A Sunday Kind of Day
It was a Sunday kind of day when she saw me,
Seated beneath an autumn-kissed oak tree.
I feigned my focus and paid attention to anything but her,
The gall of a nearby gull and the whisper of a nearby fir
But she saw me and she saw little beauty,
Instead just a boy not fit for love’s duty.
On a Sunday kind of day with a Monday's rain,
The world's quiet protest fell and its warmth was slain.
But it coated the windows with a fine mist
And covered me in a winter's bliss.
Cosy and cold, this was the day I was sold
To that coffee girl with mocha eyes,
She captured me with a look that would make any heart capsize.
And on a Sunday kind of a day she came to me,
I was wrong before, there was more she could see.
With a spring breeze, the cloudless skies shined,
She offered a smile and I accepted in kind.
A blush of bloom in her hair and something in the air.

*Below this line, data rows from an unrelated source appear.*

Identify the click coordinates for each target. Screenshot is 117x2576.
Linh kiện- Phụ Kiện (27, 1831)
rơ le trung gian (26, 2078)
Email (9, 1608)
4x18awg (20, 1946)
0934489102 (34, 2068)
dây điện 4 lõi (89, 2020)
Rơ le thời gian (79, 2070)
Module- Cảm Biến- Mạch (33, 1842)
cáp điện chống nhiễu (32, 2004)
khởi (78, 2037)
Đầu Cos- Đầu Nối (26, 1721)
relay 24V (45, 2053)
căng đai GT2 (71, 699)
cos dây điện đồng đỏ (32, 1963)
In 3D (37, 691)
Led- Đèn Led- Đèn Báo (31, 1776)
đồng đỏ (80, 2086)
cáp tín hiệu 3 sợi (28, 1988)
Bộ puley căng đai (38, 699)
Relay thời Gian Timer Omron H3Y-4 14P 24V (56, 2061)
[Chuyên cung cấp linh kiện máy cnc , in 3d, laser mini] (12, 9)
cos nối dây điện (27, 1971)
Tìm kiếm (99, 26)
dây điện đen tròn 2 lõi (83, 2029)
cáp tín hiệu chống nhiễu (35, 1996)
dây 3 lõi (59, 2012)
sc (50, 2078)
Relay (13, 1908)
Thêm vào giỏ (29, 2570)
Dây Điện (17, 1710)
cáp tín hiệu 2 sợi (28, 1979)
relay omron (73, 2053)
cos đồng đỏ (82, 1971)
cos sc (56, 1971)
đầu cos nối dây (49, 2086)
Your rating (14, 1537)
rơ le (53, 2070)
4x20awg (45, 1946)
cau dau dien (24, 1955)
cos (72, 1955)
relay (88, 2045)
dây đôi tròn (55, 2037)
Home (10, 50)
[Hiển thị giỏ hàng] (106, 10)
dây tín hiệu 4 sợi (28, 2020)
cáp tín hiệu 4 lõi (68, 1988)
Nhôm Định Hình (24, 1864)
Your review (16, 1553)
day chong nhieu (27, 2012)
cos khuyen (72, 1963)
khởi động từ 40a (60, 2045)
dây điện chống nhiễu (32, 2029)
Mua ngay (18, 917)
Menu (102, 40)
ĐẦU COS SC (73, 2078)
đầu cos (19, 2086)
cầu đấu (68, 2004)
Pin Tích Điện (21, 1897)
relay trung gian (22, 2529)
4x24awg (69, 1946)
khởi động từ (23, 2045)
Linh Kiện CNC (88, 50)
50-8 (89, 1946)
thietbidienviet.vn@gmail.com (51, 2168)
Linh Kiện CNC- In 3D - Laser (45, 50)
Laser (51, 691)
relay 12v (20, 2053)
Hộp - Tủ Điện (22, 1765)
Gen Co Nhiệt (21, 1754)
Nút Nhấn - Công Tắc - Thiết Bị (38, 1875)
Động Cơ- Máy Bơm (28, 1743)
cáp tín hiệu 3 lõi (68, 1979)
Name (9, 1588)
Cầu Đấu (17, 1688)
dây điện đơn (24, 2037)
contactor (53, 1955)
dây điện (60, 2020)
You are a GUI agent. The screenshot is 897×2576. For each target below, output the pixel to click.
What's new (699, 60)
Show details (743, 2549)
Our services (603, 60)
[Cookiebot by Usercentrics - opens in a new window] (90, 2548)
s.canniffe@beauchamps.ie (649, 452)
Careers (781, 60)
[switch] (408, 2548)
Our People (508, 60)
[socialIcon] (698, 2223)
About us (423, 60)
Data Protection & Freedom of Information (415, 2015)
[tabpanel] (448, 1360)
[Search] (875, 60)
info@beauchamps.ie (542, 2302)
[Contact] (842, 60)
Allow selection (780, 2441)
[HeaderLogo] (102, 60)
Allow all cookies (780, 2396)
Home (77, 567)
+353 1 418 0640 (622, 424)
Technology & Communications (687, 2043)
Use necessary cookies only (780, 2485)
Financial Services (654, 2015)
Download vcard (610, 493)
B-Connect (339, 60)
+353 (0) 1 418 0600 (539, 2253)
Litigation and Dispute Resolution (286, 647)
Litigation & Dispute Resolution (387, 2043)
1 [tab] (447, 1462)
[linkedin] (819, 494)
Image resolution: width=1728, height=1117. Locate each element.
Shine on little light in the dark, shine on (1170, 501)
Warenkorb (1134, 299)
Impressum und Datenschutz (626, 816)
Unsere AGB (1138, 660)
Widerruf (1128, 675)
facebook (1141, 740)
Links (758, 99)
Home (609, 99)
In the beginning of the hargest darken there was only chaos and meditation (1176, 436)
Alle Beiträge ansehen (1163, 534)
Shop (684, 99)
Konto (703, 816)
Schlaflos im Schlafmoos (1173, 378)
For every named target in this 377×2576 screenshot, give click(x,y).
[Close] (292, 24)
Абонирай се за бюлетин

We talked and we laughed until the day ran out,
My life forever changed, I had no doubt.
A Sunday kind of day engulfed with golden sun,
Grainy and full, the world's pain undone.
Amongst the daisies and clovers, she joined me in summer’s haze,
Winning me again and again with that same coffee shop gaze.
We walked through our memories, old and new,
Our journey of the seasons, both shared and true.
And often we’d revisit that distant oak tree,
From long before I had won her and she had won me.
We’d recall those dog days and skies turned grey,
Dreaming of their gentle breeze and browning leaves.
The seasons of us, with words too often lost along the way-
But now it’s her who makes each moment feel a Sunday kind of day.